There is, however, a logical reason for this to happen with a general population.

Errr… oops. That part isn’t necessarily right. I was assuming that a sufficient portion of families stop at 2.

Carry on.

Engywook, I’m not sure I follow your logic.

If the 44% is representative for firstborn births in a particular year(and I’m not claiming it is), then the percent of firstborns in the entire population is likely to be less not greater. Some first mothers in any given year will have additional children.

Ummmm… that’s because I must concede that it’s wrong… :smack: I could go into detail about what I was thinking, but why waste the effort over an error.

Out of any sample, the number of firstborn children would most likely hold a plurality… not a majority.

Off I skulk to a dark place…

Just wanted you all to know that I find the question interesting and despite the smack-head smilies, I’m enjoying your attempts to find the answer.

~Ellen, cheerleader for GQ answerers.

Thanks, Ludovic.:smack: OK, so this agrees with aahala now.

Don’t know what’d account for the OP’s experience, then. Maybe more firstborns go to these sort of events? Or people just like putting their hands up.

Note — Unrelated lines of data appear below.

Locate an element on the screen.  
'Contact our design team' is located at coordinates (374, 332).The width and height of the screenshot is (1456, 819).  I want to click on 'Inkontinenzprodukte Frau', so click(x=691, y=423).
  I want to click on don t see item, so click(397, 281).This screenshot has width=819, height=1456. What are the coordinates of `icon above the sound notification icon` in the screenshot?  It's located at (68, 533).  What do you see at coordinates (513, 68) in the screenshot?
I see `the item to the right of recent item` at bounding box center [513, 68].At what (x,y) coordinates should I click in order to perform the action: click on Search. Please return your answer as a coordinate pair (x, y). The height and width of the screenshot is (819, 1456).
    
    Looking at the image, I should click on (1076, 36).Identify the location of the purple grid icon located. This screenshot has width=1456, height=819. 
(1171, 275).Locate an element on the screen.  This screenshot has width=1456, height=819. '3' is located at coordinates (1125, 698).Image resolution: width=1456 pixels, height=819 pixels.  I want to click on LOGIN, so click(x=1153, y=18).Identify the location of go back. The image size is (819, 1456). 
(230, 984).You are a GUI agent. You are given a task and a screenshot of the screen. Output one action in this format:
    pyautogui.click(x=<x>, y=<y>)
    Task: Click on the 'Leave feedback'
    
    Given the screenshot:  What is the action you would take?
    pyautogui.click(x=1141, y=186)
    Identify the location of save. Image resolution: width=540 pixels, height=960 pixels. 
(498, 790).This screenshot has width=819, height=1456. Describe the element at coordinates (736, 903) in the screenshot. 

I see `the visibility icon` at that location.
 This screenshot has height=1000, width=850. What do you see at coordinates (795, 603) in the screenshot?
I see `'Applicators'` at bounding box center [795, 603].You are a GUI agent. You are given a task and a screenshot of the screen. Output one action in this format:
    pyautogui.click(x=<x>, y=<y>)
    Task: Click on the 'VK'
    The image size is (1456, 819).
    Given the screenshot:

But I’m leaving GQ with this.

I was wondering about that as well, since we were all evangelical Christians of one sort or another, and I wouldn’t be surprised to find that oldest/firstborn children have a tendancy to follow in the faiths of thier parents…

Thanks for the answers folks, any more contributions welcomed.

Grim

The data seems to suggest numbers below 50%. However, it is conceivable that firstborns suffer a lower infant and adolescent mortality rate than second- and thirdborns. If so, this could kick the adult firstborn percentage up past 50%. I seriously doubt it, though. I think it’s more likely that it just looked like much more than half.

Oh, it was well over half, but a sample set of 25 Christians meeting in South London means nothing…

Grim

25? Yeah, that’s not very significant. Just lucky, I guess.

If the average number of children per family stayed the same for a couple of generations, then the percentage of firstborn(ignoring child deaths), would be very close to the recriprocal. Average children per family of 2 means 50%, 3 33.3% and so forth.

If the average declines consistently over time, then the recriprocal would overstate the percentage as parents themselves would not be reflected in the current year. And vice versa.

Any group you talk to about this may be unrepresentive of the true population wide percentage. For example, if everyone in the US meeting were aged 56, 57 or 58, it would mean they were born just after WWII and such a group would likely have a very high firstborn element due to the that.

Grimpixie, you’ve overlooked one minor flaw. Not every family with children has a firstborn. In some families (and I would imagine that in ancient societies with higher infant mortality rates this would occur more often) the firstborn may already be dead from an entirely different cause. Thus, not necessarily every family in Egypt had a firstborn at the time of the tenth plague.

In any event, Jewish tradition teaches that if a household had no firstborn, then the oldest in the household died that night (as per Exodus 12:30).

However, I don’t know what the birthrate was in ancient Egypt, so I don’t really have an answer to your question.